虚子の句碑

水温む利根の堤や吹くは北



大正7年(1918年)4月27日、高浜虚子は印旛沼吟行。

四月二十七日。午後四時十八分上野発印旛沼吟行。六時十八分、
安食著。安食より舟にて月の利根川を下る。九時竜台橋本楼著。
俳句会。俳話、泊。

会者、大口魚、草時雨、静水、亜石、今更、夜牛、霜山、泊雲、清児
梧桐、京魚、蕪子、的浦、としを、落魄居、一二、勇、一水、其
他利根吟社同人合せて八十余名。

 水温む利根の堤や吹くは北


栄町安食の長門川畔に高浜虚子の句碑があるというので、行ってみた。


国道356号(利根水郷ライン)の長門橋下に虚子の句碑があった。


水温む
 利根の堤や
  吹くは北

昭和47年(1972年)、栄町・芦の芽会建立。

 大正6年4月26日、子息としを氏を初め日日国民両新聞記者等20余名の同門を引き連れ、高浜虚子先生春の大利根に来る。これを迎えんとして参加する者、千葉・茨城の俳人160余名、丹波の泊雲氏醸造の銘酒「小鼓」を打ちながら安食の長門橋より高瀬舟に乗る。小鼓に酔春の歓喜交々唄ふ。ことに大漁節の合唱は對岸の人々を驚かしめ、灯ともる頃矢口川岸に上陸、それより龍路をたどり橋本旅館に泊り盛大な句会を催せり。為めに此の辺りの俳筵大いに興るを当時の国民新聞は報じ、又鈴木三羊もその模様をかく描写してゐる。

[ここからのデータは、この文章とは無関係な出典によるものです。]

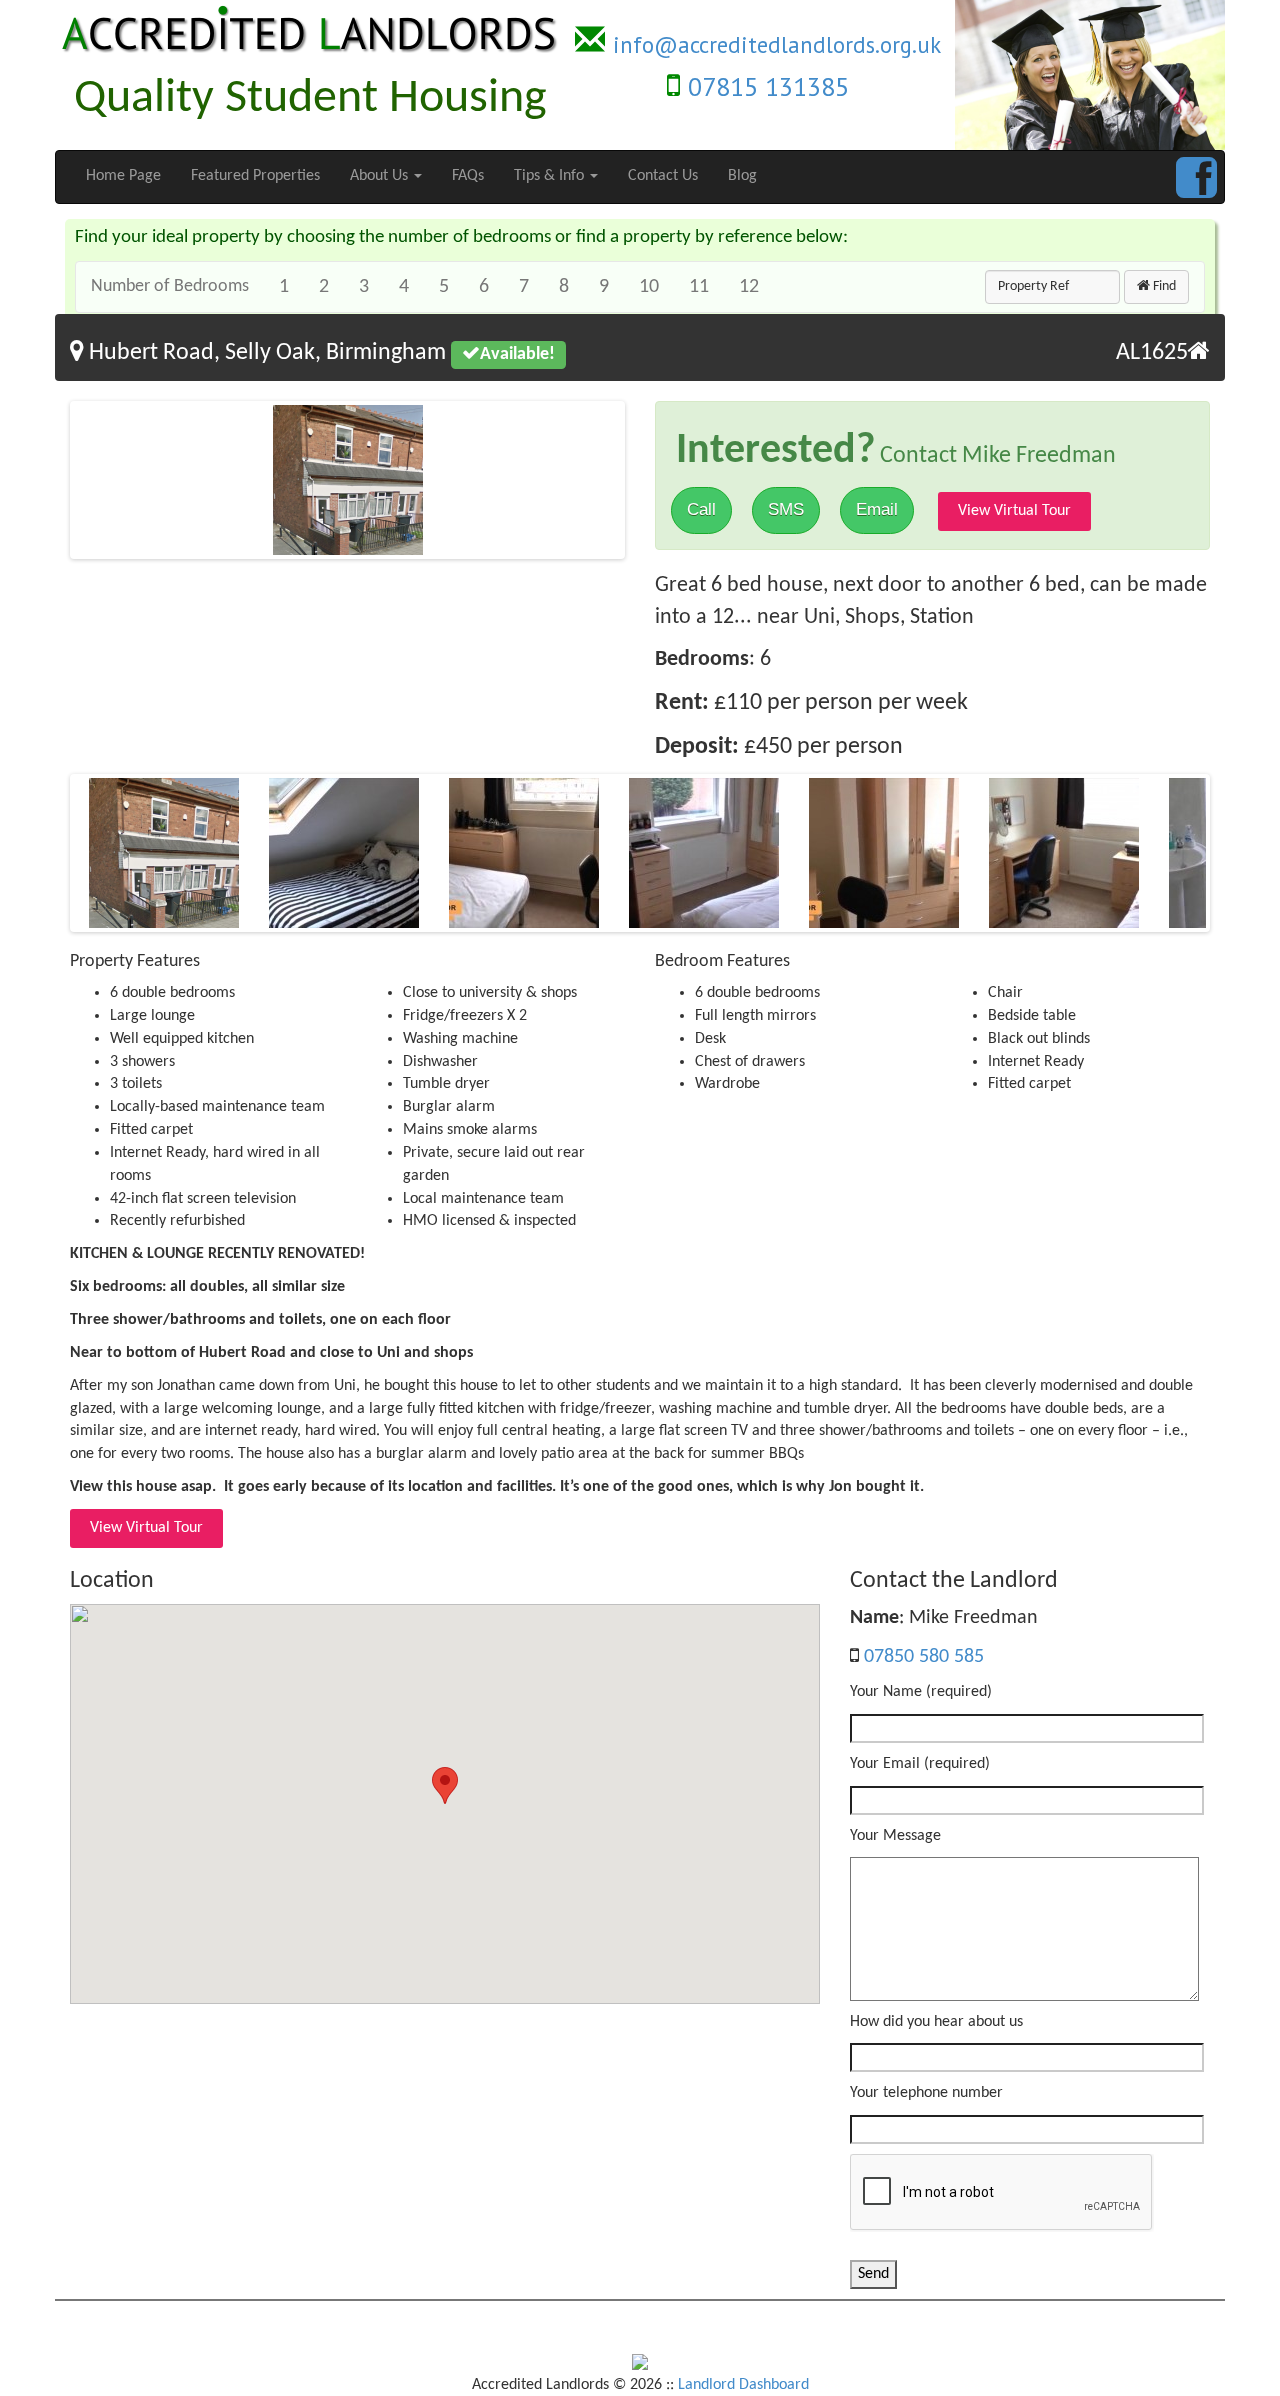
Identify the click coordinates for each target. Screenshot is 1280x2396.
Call (701, 509)
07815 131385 (768, 86)
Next (651, 482)
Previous (44, 482)
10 (649, 287)
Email (877, 509)
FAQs (468, 176)
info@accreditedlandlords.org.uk (777, 44)
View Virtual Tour (1014, 511)
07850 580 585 (924, 1657)
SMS (786, 509)
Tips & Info (551, 176)
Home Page (123, 176)
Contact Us (663, 176)
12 (749, 287)
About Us (381, 176)
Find (1163, 286)
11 (699, 287)
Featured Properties (255, 176)
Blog (742, 176)
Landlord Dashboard (743, 2385)
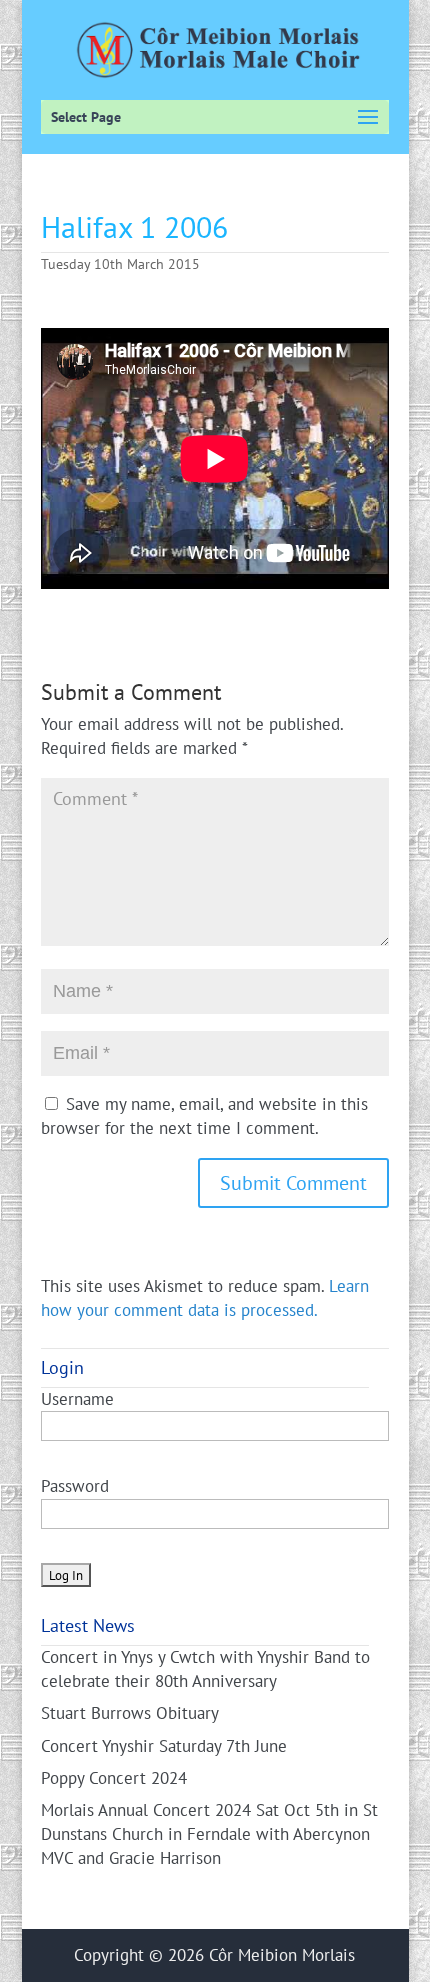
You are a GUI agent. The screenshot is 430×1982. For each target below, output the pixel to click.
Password (75, 1486)
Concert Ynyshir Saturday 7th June (164, 1746)
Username (77, 1399)
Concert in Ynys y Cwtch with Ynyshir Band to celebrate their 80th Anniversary (205, 1669)
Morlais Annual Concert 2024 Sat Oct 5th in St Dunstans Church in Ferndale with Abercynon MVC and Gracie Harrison (209, 1834)
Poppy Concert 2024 (114, 1778)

 「丹波の泊雲氏」は虚子の門人西山亮三。弟は野村泊月で、泊月の紹介で高浜虚子に師事した。

 大正4年(1915年)、高浜虚子の命名で清酒「小鼓」が誕生。東京のホトトギスの発刊所で小鼓が販売された。

「大同江図舫の事」「女流十句集に就て」「銘酒小鼓の事」を『ホ
トトギス六月号に。ホトトギス発行所にて泊雲醸造の銘酒「小鼓」
を取り次ぐ。


その当時の賑わいは、今では嘘のようである。